Una visione un po’ riduttiva considera le Canzoni e gli Idilli come una declinazione diversa del negativo, vista dalla prospettiva di un noi storico, da un lato, e attraverso lo sguardo dell’io esistenziale. In realtà la definizione di Leopardi presenta un soggetto moderno, sensibile e disincantato, mette a fuoco alcune «gratificazioni interiori, che con la loro intermittenza tendono a rompere la continuità desolata della sua condizione» (Blasucci 2014, p. 21). Alla luna ne dà un chiaro saggio:
Lo stato angoscioso del soggetto introduce un’«avventura storica», il piacere connesso alla “ricordanza”: «E pur mi giova | La ricordanza, e il noverar l’etate | Del mio dolore».
Il blocco di componimenti di cui abbiamo detto finora afferisce alla stagione poetica tra il 1818 e il 1823; con l’eccezione di una sola poesia (Al conte Carlo Pepoli), nei cinque anni successivi Leopardi si dedicherà alla composizione delle Operette morali. È proprio nell’unica poesia che scrive durante il silenzio poetico, che nel 1826 portava nel titolo la definizione di “Epistola”, che l’autore dichiara l’intenzione dedicarsi a «studi men dolci»

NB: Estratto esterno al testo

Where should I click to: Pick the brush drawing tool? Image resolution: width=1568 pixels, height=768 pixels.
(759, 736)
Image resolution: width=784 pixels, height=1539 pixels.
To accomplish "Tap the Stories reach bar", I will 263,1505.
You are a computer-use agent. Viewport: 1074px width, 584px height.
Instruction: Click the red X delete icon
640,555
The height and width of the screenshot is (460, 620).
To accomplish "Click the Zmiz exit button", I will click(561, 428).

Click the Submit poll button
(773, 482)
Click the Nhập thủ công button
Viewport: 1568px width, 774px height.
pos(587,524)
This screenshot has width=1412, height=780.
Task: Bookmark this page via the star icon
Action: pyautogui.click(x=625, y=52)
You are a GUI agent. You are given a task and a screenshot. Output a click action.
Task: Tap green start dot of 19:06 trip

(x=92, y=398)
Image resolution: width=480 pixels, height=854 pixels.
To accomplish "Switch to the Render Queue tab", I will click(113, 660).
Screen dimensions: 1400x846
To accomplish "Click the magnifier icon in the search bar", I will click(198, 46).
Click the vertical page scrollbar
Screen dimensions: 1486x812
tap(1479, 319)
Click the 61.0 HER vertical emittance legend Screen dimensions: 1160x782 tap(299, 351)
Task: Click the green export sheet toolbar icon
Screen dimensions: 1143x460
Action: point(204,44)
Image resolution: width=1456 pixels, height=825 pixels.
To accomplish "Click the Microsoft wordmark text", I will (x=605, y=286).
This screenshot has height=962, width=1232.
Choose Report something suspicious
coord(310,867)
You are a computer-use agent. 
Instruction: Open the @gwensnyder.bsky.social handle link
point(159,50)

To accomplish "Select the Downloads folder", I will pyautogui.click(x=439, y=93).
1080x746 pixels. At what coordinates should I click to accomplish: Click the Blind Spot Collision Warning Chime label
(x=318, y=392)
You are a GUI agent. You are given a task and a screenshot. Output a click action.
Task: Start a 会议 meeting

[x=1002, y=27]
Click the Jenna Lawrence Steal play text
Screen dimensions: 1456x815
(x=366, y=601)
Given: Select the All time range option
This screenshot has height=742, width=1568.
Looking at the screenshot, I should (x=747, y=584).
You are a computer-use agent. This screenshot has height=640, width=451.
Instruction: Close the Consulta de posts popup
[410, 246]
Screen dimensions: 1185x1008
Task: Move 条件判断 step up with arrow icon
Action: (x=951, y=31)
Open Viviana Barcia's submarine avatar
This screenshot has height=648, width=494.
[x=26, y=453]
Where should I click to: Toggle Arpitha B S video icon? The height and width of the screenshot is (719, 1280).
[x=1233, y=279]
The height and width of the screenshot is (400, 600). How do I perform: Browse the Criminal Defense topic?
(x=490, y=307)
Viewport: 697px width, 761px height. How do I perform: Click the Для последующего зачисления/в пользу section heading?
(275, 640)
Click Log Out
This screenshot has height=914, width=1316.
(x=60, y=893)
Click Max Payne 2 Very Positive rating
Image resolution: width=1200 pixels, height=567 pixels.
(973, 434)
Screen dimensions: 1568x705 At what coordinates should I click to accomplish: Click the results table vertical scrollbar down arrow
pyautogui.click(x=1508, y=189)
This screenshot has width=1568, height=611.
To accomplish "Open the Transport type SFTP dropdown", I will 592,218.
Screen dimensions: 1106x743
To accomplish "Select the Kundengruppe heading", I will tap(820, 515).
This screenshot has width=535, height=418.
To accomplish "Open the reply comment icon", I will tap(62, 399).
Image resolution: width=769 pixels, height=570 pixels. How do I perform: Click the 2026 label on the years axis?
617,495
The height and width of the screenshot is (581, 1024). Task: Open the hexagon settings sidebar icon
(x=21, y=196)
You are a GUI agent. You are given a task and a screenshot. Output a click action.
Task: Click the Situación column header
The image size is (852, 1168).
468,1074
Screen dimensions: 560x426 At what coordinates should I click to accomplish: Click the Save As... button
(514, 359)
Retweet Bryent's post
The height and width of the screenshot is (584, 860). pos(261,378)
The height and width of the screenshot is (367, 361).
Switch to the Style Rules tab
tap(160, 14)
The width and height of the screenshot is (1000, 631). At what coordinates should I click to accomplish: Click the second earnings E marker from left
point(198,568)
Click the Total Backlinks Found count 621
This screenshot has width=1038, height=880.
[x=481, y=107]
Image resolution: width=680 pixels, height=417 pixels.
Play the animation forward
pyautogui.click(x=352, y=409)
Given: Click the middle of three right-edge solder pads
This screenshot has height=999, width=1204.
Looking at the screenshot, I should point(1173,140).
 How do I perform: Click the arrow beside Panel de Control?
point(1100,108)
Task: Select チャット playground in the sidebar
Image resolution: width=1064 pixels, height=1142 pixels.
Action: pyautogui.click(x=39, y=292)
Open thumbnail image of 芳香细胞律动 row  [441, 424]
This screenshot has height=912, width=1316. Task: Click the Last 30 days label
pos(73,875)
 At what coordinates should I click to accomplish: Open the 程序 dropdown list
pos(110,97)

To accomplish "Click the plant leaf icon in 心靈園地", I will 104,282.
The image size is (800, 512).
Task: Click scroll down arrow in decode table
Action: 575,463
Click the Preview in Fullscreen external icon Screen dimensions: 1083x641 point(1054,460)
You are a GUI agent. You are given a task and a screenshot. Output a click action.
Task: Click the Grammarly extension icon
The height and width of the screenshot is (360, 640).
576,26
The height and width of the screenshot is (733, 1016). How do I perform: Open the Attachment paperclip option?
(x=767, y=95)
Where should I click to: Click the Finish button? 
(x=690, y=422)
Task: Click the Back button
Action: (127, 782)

La nuova stagione della poesia si inaugura nel 1828 con un testo eloquentemente intitolato Il risorgimento. Da lì in poi la poesia di Leopardi cambia forma, le strofe si fanno di una lunghezza variabile, endecasillabi e settenari si alternano liberamente: è la canzone libera, che Leopardi utilizzerà per tutte le poesie successive.
Qui è bene fare una riflessione su come evolvono le edizioni a seguito dell’adozione della canzone libera. Una consuetudine di Leopardi è la richiesta che le canzoni «si stampino una strofe per pagina», già da R18, poi in B20 e ancora in B24, fino a che dunque le strofe sono uguali per numero e disposizioni di versi. Le caratteristiche della “canzone libera”, con l’oscillazione della lunghezza delle strofe, non permetteranno più di rispettare quella consuetudine. E allora la novità “canzone libera” andrà a incidere a ritroso anche sulla fisionomia della pagina anche per le vecchie canzoni, quelle di B24.